Looking through a microscopic lens, one cannot but witness the rapid transformation of the supposedly invisible particles. Hopefully, in time as we allow nature to take its course, what is considered invisible transforms the greater entity.

FEAR, once conquered, becomes an opportunity. It defangs the monsters and the risks become more bearable. Once we overcome the terrible and crippling ideas, we gain insight and our brains work as one with our hearts. We become more prepared and therefore we become less likely to trip and fall.

I am big on metaphors so here is my take on the events taking place in Lebanon over this past week and likely into the future. 

Fires raged across the country during the second week of October destroying houses and greenery and pummeling through mountains. Volunteers rushed to the fires extinguishing as much of it as they could until rains finished the job. Pictures of exhausted firefighters spread among people, causing waves of criticism for the political leaders who had mismanaged money and had failed to implement a disaster mitigation strategy.

The governing elite did not expect what was about to follow.

The government was oblivious with disregard. Their obnoxious and insensitive unresponsiveness to the wild fires catastrophe was swiftly followed by an equally idiotic announcement that they were to increase taxation on citizens.

Perhaps it was the close encounter with environmental catastrophe coupled with the untainted disrespect and negligence of the government that pushed people into instinctual survival mode.
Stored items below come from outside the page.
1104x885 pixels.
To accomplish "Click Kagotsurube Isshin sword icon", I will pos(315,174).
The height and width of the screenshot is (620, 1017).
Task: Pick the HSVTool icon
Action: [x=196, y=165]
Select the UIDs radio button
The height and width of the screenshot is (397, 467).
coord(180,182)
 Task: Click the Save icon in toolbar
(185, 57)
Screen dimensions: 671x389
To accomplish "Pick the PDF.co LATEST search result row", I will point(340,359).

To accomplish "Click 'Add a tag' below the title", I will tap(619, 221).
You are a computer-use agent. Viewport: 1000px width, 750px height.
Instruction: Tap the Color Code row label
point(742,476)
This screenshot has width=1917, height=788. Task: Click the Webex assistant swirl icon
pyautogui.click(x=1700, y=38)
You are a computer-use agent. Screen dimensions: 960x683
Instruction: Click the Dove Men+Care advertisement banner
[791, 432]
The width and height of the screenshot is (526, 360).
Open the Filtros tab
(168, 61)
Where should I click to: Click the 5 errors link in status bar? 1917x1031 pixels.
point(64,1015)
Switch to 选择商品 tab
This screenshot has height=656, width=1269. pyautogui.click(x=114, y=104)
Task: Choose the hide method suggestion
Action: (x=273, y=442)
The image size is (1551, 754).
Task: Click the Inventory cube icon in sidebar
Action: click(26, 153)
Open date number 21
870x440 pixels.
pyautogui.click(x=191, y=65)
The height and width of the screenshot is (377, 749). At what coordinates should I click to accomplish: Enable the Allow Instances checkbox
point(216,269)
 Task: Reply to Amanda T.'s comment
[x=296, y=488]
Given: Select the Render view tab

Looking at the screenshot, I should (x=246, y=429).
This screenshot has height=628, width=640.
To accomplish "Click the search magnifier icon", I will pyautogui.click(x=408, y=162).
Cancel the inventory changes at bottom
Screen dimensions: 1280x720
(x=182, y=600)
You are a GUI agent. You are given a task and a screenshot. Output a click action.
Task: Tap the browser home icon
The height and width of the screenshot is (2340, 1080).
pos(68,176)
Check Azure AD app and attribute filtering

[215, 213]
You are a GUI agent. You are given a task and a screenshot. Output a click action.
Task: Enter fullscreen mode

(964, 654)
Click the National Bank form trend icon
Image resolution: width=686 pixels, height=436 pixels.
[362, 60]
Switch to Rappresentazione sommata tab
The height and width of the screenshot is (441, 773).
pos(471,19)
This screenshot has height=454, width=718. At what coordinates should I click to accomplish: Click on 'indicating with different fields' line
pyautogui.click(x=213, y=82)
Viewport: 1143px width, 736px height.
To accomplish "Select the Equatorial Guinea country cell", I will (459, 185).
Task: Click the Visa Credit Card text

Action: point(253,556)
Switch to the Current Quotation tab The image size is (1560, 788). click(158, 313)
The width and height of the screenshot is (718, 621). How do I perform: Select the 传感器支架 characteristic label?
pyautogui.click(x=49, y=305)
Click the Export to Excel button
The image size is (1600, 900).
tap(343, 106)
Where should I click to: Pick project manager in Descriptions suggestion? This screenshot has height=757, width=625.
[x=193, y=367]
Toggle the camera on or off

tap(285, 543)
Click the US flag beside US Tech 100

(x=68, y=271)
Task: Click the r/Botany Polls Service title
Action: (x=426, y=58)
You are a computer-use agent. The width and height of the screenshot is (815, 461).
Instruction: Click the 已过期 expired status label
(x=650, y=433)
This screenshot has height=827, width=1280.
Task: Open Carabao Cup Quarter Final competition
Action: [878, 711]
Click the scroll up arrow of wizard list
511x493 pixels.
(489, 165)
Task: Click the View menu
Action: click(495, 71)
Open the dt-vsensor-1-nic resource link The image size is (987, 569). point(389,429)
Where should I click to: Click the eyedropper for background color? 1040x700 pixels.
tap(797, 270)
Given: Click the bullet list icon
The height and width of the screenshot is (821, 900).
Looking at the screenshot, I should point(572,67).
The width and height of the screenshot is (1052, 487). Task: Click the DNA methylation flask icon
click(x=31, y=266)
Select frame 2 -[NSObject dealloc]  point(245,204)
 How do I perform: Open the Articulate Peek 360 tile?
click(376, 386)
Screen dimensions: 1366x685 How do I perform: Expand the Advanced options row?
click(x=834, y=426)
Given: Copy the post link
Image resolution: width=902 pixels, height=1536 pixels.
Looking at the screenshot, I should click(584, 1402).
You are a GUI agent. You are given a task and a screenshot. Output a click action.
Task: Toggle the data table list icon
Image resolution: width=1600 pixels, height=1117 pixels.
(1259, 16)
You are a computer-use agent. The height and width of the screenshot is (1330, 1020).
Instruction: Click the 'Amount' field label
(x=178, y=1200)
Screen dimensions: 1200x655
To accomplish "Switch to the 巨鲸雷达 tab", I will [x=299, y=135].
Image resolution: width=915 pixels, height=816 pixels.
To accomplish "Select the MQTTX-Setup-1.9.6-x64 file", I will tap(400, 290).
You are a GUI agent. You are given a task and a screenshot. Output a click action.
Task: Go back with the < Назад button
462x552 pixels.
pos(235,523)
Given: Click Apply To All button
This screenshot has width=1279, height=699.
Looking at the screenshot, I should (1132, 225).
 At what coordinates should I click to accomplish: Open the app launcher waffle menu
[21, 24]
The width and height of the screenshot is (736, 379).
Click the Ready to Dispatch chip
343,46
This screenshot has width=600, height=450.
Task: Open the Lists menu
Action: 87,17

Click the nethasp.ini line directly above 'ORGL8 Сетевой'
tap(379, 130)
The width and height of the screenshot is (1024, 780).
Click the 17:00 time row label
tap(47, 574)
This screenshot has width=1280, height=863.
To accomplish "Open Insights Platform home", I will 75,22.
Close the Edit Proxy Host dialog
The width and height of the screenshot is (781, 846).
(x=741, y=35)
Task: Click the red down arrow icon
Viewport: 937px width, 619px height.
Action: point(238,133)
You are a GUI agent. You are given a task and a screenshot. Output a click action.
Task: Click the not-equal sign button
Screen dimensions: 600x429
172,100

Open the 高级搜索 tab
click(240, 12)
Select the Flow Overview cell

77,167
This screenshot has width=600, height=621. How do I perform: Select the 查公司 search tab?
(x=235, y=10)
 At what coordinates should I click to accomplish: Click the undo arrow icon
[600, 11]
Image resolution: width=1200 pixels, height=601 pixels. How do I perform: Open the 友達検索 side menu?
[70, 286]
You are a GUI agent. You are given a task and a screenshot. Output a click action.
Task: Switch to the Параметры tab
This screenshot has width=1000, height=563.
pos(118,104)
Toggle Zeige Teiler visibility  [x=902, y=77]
The real threats became all the more exposed. People started to speak and then scream out against the injustice and offensiveness of the governing elites; and to their very own surprise their screams all sounded the same. Regardless of gender and socio-economic class people started listening to each other for the first time instead of listening to the leaders. People came to find that they all had the same problems dressed in different slogans and promises. No promises were being issued at the moment along with zero dollars.

Who has ever managed to survive off of promises alone without bread and money?

Like wild fires, protests started spreading and growing. Anti government chants and slogans that explored Lebanese unity for the first time without political backing were being sung in the streets. Nobody saw it coming, and that is the beauty of where we are today.

Roaming the streets, we joked that it felt like a merger between Coachella and Egypt’s Tahrir Square, it felt like an alternate universe where hands only carried Lebanese flags and families from different walks of life walked side by side. Young men, some dressed to the nines, and others shirtless sang on top of their lungs. It was a vision, Lebanese people seeking definition in themselves rather than in those they follow.

We get to romanticize this experience because it feels foreign and it plays like a dream. Most people don’t practically understand how the transfer of power could occur and perhaps underplay its immense difficulty. Some of us also acknowledge it is shy of impossible. It doesn’t matter however, because the hard part, the almost impossible thing is happening now. People are experiencing a unified identity possibly for the first time since civil war broke in the 1970s. So in a time where impossibility renders itself possible; one can only be hopeful that people’s demands are within reach.